Donough and Eleanor had five children, three sons:
- Cormac, later known as Charles (1633 or 1634 – 1665), slain in the Battle of Lowestoft predeceased his father
- Callaghan (c. 1638 – 1676), succeeded his brother's son as the 3rd Earl of Clancarty
- Justin (c. 1643 – 1694), fought for the Jacobites and became Viscount Mountcashel
—and two daughters:
- Helen (died 1722), married 1st John FitzGerald of Dromana and 2ndly the 7th Earl of Clanricarde
- Margaret (died 1703), married Luke Plunket, 3rd Earl of Fingal
Already in his forties, Sir Donough MacCarty sat in the Irish House of Commons in the Irish parliament of 1634 as member for County Cork and again for the same constituency in the parliament of 1640 where he served as a member of the committee that presented grieveances to King Charles.
About 1638 King Charles I created Sir Donough MacCarty a baronet in the peerage of Nova Scotia.
His elder brother having predeceased his father, he succeeded in 1640 at the age of forty-six as the 2nd Viscount Muskerry. As he would be promoted Earl of Clancarty only in 1657, he was known as Lord Muskerry during the events of the Irish Rebellion of 1641, the Confederate Wars and the Cromwellian conquest.
Ireland suffered 11 years of war from 1641 to 1652, which are usually decomposed into the Rebellion of 1641, the Confederate Wars, and the Cromwellian Conquest. Muskerry was not involved in the Rebellion but fought in the other two.
The Irish Rebellion of 1641 was launched by Phelim O'Neill from the northern province of Ulster in October 1641. Initially, Muskerry raised an armed force of his tenants and dependants to try to maintain law and order. However, he was soon prompted to join the rebellion by the atrocities committed by the English President of Munster, William St Leger, against the Irish Catholic population in general.

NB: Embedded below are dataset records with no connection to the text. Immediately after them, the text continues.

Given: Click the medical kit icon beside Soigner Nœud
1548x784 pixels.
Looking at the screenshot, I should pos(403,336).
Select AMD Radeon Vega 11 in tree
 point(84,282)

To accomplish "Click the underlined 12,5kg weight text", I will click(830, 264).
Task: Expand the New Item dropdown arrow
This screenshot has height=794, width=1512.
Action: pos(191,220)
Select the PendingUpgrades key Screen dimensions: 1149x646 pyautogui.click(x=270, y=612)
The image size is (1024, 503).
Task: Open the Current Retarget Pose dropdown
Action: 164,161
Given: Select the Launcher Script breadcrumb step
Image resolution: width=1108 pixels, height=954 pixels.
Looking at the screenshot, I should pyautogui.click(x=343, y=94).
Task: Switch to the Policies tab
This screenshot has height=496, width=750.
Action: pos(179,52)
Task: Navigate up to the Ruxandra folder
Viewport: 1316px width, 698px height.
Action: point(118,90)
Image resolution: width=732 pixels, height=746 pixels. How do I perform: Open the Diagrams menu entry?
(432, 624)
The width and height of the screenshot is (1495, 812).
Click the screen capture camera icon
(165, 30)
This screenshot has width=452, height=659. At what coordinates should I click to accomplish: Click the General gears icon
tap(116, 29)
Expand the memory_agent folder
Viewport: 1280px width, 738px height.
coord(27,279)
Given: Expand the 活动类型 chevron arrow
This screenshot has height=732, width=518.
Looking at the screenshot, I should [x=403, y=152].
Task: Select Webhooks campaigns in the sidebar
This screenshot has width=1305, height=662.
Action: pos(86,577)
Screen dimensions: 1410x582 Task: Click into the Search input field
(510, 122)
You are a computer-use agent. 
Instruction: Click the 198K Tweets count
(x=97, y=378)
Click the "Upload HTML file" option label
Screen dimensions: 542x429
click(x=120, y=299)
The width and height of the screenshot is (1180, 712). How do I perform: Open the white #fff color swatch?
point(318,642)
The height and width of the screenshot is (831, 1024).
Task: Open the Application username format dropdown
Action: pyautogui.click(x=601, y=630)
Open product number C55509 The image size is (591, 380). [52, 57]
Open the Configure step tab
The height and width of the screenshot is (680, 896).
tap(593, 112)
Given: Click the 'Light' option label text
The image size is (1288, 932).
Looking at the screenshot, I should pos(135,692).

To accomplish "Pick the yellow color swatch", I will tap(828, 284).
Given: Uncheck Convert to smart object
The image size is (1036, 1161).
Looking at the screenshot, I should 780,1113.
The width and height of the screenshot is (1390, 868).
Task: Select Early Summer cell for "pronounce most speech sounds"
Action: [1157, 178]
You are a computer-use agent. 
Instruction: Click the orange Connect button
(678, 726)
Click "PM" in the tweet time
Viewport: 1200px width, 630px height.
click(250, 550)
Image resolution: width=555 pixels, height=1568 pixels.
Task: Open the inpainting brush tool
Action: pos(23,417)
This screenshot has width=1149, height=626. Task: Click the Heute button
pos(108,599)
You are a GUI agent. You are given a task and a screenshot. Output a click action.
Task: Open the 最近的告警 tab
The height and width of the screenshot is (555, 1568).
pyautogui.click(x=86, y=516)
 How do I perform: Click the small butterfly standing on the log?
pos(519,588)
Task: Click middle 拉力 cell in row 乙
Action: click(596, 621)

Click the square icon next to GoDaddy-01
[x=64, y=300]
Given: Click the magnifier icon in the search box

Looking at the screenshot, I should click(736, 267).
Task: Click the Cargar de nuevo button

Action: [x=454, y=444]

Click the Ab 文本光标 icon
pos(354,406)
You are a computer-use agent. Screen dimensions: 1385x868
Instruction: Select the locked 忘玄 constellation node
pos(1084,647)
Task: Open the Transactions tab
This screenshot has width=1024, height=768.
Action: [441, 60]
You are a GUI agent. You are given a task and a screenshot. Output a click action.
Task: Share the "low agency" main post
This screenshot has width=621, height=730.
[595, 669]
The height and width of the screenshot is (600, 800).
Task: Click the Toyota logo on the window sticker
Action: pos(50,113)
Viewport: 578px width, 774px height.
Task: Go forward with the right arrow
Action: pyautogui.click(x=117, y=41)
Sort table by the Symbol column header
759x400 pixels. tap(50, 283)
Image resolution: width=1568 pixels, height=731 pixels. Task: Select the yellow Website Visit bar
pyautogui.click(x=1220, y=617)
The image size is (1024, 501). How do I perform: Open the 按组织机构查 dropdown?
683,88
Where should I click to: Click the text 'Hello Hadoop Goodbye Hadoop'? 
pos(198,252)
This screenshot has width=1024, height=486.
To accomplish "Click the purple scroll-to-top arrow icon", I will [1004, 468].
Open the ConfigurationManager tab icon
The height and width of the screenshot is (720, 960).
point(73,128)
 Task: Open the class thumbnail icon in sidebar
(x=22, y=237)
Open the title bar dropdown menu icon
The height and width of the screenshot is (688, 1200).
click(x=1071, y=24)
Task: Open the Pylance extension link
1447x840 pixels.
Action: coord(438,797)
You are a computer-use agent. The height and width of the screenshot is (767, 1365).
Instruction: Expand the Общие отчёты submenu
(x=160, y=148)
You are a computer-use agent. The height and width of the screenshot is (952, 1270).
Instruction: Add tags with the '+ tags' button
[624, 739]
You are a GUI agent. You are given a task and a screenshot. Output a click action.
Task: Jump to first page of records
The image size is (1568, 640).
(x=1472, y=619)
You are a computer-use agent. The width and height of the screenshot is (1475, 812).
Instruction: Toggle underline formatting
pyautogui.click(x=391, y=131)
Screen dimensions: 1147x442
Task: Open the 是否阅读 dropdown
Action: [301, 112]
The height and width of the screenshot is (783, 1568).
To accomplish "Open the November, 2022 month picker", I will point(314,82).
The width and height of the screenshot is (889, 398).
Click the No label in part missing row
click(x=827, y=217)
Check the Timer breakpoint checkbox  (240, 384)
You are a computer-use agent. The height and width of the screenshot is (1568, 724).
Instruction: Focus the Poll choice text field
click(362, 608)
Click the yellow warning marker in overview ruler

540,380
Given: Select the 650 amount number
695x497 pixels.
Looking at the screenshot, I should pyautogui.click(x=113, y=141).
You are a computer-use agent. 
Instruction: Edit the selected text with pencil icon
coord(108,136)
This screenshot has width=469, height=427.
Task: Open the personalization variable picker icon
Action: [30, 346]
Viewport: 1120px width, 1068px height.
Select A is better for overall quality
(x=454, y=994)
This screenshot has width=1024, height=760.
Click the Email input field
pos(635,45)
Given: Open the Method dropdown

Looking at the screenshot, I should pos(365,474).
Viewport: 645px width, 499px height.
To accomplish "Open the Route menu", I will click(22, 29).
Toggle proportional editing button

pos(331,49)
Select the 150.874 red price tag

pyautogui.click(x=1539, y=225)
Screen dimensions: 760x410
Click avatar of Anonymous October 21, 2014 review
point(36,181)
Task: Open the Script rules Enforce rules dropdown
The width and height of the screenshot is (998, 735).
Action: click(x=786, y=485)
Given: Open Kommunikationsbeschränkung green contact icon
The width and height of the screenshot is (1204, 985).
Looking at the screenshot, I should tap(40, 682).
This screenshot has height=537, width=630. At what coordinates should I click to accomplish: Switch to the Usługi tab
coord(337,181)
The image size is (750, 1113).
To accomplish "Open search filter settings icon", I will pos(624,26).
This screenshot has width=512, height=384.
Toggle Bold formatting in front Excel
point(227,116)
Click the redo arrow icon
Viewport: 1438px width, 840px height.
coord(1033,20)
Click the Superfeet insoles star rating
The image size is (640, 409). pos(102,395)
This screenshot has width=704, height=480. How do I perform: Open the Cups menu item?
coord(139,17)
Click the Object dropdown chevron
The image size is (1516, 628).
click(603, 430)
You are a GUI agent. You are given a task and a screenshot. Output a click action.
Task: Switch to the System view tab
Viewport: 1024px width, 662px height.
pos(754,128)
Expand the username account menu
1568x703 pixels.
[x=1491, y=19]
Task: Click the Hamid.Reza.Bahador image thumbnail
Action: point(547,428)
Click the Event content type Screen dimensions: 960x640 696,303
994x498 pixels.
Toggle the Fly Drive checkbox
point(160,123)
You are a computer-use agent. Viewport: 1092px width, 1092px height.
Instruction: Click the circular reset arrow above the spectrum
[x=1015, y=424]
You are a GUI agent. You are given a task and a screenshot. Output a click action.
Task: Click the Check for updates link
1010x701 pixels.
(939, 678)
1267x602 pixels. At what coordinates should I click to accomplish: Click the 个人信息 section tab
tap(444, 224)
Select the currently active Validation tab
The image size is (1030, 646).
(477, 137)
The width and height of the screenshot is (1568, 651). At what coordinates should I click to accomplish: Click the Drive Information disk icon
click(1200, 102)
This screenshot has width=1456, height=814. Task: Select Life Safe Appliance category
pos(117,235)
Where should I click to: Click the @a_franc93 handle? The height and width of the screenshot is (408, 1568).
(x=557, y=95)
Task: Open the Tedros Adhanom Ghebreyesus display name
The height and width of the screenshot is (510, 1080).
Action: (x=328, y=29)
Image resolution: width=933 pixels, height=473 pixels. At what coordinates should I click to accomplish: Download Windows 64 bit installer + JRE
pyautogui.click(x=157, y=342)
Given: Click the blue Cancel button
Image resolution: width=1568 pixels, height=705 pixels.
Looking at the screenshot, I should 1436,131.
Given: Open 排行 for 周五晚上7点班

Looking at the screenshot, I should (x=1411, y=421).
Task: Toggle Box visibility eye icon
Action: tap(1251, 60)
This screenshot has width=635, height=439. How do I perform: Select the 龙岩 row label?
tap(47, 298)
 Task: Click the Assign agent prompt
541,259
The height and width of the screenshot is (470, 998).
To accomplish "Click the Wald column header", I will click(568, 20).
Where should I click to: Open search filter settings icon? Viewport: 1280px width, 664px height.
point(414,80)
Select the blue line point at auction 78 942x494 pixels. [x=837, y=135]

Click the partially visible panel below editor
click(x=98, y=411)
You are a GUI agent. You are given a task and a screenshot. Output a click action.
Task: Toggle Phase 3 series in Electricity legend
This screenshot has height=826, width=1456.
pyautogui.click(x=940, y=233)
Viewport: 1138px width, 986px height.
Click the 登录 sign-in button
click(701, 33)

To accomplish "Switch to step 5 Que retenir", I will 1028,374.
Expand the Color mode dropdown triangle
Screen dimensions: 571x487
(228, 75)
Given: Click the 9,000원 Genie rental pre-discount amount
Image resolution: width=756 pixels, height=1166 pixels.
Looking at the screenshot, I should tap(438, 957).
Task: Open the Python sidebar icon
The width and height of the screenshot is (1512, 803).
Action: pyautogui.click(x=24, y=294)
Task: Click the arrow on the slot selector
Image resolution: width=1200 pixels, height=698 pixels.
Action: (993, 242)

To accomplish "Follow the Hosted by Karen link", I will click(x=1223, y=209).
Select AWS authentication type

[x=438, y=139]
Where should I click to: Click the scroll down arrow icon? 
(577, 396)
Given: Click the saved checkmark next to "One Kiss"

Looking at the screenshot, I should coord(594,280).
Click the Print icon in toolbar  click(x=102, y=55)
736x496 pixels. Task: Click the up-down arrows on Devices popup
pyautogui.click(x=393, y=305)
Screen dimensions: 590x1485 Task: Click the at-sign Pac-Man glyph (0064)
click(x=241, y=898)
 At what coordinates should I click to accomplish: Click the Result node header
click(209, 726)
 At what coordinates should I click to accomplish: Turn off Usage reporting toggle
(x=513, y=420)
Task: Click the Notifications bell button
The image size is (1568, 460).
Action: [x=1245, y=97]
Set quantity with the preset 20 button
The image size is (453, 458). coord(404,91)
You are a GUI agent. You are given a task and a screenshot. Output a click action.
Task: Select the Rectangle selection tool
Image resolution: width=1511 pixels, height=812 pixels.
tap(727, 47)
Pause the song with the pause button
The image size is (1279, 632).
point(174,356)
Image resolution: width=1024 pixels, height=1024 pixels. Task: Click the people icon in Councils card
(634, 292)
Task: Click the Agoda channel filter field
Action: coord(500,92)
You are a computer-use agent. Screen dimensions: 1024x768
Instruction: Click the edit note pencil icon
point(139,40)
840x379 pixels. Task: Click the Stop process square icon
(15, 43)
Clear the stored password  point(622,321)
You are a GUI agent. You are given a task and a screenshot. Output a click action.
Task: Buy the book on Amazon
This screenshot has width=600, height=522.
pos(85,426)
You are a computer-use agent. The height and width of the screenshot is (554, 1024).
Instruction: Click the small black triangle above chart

In March 1642 Muskerry joined the confederates. He participated in the Siege of Limerick, 18 May to 23 June. He was part of the team that negotiated with Charles I and his representative in Ireland, James Butler, Earl of Ormond, to secure an alliance between the Irish Confederates and English Royalists in the context of the Wars of the Three Kingdoms. Ormond was his brother-in-law. Muskerry was sympathetic towards royalism and disliked the more intransigent clerical faction of the Confederates led by Giovanni Battista Rinuccini and Owen Roe O'Neill.
Muskerry took over the command of the Confederate Munster army from Barry some time after its defeat on 3 September 1642 at the Battle of Liscarroll against Inchiquin. Muskerry commanded the foot of the Munster army at the Cloghleagh where the Irish horse under Castlehaven, seconded from the Leinster Army, routed a detachment of Inchiquin's troops.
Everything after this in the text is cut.